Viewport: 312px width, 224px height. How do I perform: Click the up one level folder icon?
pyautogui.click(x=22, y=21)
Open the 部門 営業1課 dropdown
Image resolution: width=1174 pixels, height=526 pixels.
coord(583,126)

···

TASK DESCRIPTION
Every record must appear in the answer exactly as written.

OUTPUT OF THE EXERCISE
Viewport: 312px width, 224px height. How do I perform: Click the up one level folder icon?
pyautogui.click(x=22, y=21)
Open the 部門 営業1課 dropdown
Image resolution: width=1174 pixels, height=526 pixels.
coord(583,126)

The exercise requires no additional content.